Answer: N * HN, where HN is the Nth harmonic number,
a value famously approximated by log(N).
This means the algorithm in question is N log N.
As a fun example, if you roll an ordinary 6-sided die until you see one of each number, it will take on average 6 H6 = 14.7 rolls.
Before being able to answer this question in details, lets define the framework. Suppose you have a collection {a1, a2, ..., an} of n distinct objects, and want to pick m distinct objects from this set, such that the probability of a given object aj appearing in the result is equal for all objects.
If you have already picked k items, and radomly pick an item from the full set {a1, a2, ..., an}, the probability that the item has not been picked before is (n-k)/n. This means that the number of samples you have to take before you get a new object is (assuming independence of random sampling) geometric with parameter (n-k)/n.
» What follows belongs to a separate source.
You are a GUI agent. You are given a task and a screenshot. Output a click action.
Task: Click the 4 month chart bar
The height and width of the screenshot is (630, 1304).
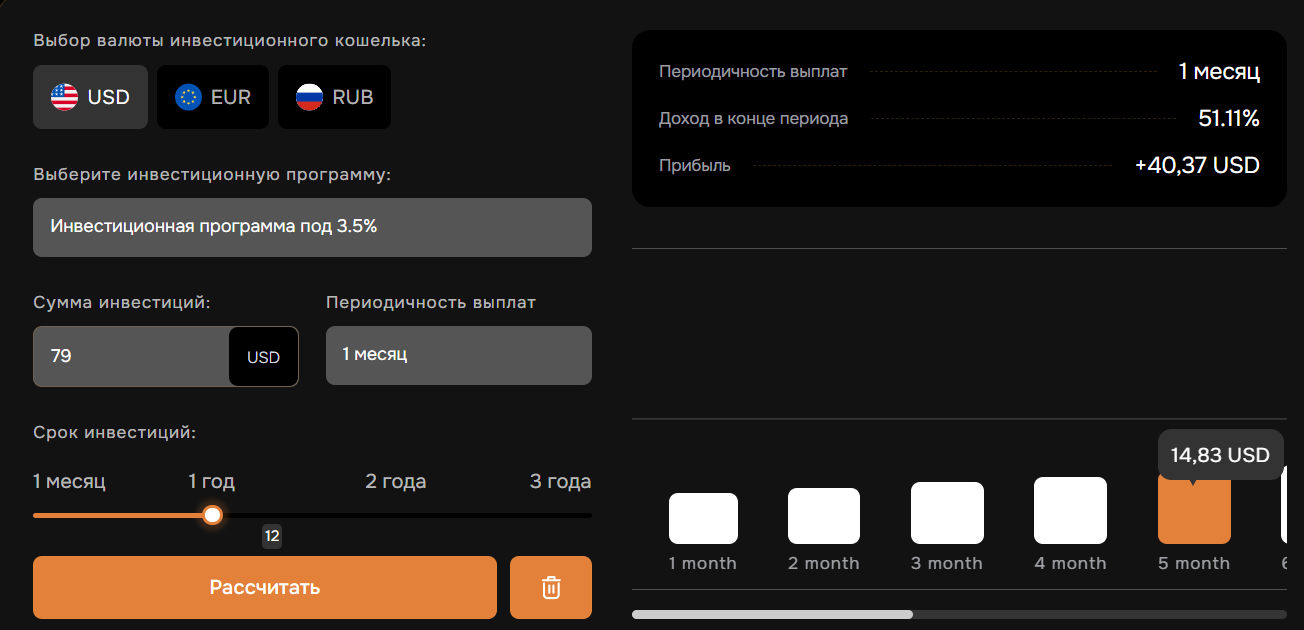point(1070,511)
Thus the expected number of samples to obtain one extra item is n/(n-k), which is close to 1 if k is small compared to n.
Concluding, if you need m unique objects, randomly selected, this algorithm gives you
n/n + n/(n-1) + n/(n-2) + n/(n-3) + .... + n/(n-(m-1))
which, as Alderath showed, can be estimated by
m*n / (n-m+1).
You can see a little bit more from this formula:
* The expected number of samples to obtain a new unique element increases as the number of already chosen objects increases (which sounds logical).
* You can expect really long computation times when m is close to n, especially if n is large.
In order to obtain m unique members from the set, use a variant of David Knuth's algorithm for obtaining a random permutation. Here, I'll assume that the n objects are stored in an array.
for i = 1..m
k = randInt(i, n)
exchange(i, k)
end
here, randInt samples an integer from {i, i+1, ... n}, and exchange flips two members of the array. You only need to shuffle m times, so the computation time is O(m), whereas the memory is O(n) (although you can adapt it to only save the entries such that a[i] <> i, which would give you O(m) on both time and memory, but with higher constants).
Most people forget that looking up, if the number has already run, also takes a while.
The number of tries nessesary can, as descriped earlier, be evaluated from:
T(n,m) = n(H(n)-H(n-m)) ⪅ n(ln(n)-ln(n-m))
which goes to n*ln(n) for interesting values of m
However, for each of these 'tries' you will have to do a lookup. This might be a simple O(n) runthrough, or something like a binary tree. This will give you a total performance of n^2*ln(n) or n*ln(n)^2.
For smaller values of m (m < n/2), you can do a very good approximation for T(n,m) using the HA-inequation, yielding the formula:
2*m*n/(2*n-m+1)
As m goes to n, this gives a lower bound of O(n) tries and performance O(n^2) or O(n*ln(n)).
All the results are however far better, that I would ever have expected, which shows that the algorithm might actually be just fine in many non critical cases, where you can accept occasional longer running times (when you are unlucky).